Author: Hugh Howey
Published: March 2013
For suspense-filled, post-apocalyptic thrillers, Wool is more than a self-published ebook phenomenon―it’s the new standard in classic science fiction.
In a ruined and toxic future, a community exists in a giant silo underground, hundreds of stories deep. There, men and women live in a society full of regulations they believe are meant to protect them. Sheriff Holston, who has unwaveringly upheld the silo’s rules for years, unexpectedly breaks the greatest taboo of all: He asks to go outside.
His fateful decision unleashes a drastic series of events. An unlikely candidate is appointed to replace him: Juliette, a mechanic with no training in law, whose special knack is fixing machines. Now Juliette is about to be entrusted with fixing her silo, and she will soon learn just how badly her world is broken. The silo is about to confront what its history has only hinted about and its inhabitants have never dared to whisper. Uprising.
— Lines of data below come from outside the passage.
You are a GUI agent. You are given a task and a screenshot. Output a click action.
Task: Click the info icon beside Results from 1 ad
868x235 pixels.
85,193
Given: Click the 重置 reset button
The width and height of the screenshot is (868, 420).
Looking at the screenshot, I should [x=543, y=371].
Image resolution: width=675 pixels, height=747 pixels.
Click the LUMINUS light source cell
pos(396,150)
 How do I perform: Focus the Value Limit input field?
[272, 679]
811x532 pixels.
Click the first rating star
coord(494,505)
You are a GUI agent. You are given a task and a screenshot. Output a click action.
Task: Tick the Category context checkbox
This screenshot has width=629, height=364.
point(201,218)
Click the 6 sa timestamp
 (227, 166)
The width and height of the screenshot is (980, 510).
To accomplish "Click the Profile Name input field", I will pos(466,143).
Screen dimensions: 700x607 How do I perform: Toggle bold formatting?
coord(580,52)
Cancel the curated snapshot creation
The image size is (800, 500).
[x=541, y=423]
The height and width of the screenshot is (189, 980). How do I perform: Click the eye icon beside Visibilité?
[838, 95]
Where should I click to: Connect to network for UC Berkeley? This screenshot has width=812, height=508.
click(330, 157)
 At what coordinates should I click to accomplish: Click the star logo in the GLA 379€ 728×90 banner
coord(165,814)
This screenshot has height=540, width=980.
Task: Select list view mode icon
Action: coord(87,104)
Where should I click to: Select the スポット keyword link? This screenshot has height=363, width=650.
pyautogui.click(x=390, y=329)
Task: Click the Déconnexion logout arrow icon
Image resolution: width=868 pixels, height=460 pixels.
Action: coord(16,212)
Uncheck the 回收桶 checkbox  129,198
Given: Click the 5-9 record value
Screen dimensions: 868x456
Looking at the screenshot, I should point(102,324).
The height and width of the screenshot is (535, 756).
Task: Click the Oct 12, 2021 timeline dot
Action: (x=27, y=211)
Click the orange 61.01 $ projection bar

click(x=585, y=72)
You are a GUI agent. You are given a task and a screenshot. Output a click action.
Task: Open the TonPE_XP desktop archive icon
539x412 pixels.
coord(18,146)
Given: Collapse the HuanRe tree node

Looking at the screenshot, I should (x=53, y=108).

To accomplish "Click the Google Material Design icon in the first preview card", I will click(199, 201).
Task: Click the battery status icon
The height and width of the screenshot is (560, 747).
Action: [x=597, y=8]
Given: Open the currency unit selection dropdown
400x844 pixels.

Characterization and badassery
I liked the main characters in this story. (Or disliked them, in the case of villains.) Most of the characters were prepared to make hard decisions and take a good, hard look at the world they live in. Juliette, our protagonist, filters into events as they are transpiring. She doesn’t have quite as much agency as I’d like, but being straitjacketed as a society is part of the story, so her agency has to come later. And it does.
Plot and pacing
Definitely an interesting premise. People on an uninhabitable Earth must reside in underground silos to survive. Little windows to the outside provide a tiny view of the world, and those windows need cleaning from the outside on a regular basis. People sentenced to cleaning are doomed to die, yet no one ever fails to do the cleaning? Why? The answer picks at a thread that pulls apart the entire fabric of the underground society.
The pace is steady and good early on. It began a drag around two-thirds that increased as I got closer to the end. The author seemed unsure of how to handle the wrap-up, so the characters spin their wheels for a while before we get some real resolution.
Prose and editing
The prose is good. I understood the characters, their personalities, and their thinking process. The feeling of being in this world came through. It shows some earmarks of being an early work of a very talented author, with a bit of wordiness here or self-indulgence there. Rather than being a negative, I find these traits endearing because it allows a reader to experience an author developing his/her craft and personal style as they go along.
Nope, there is really nothing funny about this story. It’s depressing and sad, really. That’s why I don’t read many dystopian/post-apocalyptic stories. But even though I like to end a book on a happy-ending high, this is a very excellent story that was well worth my time.
If you haven’t read this one yet, you probably should. It’s in development for a tv show so you’ll be hearing a lot about it in the not-too-distant future. Might as well get in on the ground floor, right?
There’s enough of a mystery element to keep pulling the story forward, enough science to keep geeks like me happy, and the characters are relatable and honest about who they are. If the casting for the tv show is right and the directorial style nails it, this could be a great series. I’ll be watching.
“…people were like machines. They broke down. They rattled. They could burn or maim you if you weren’t careful.”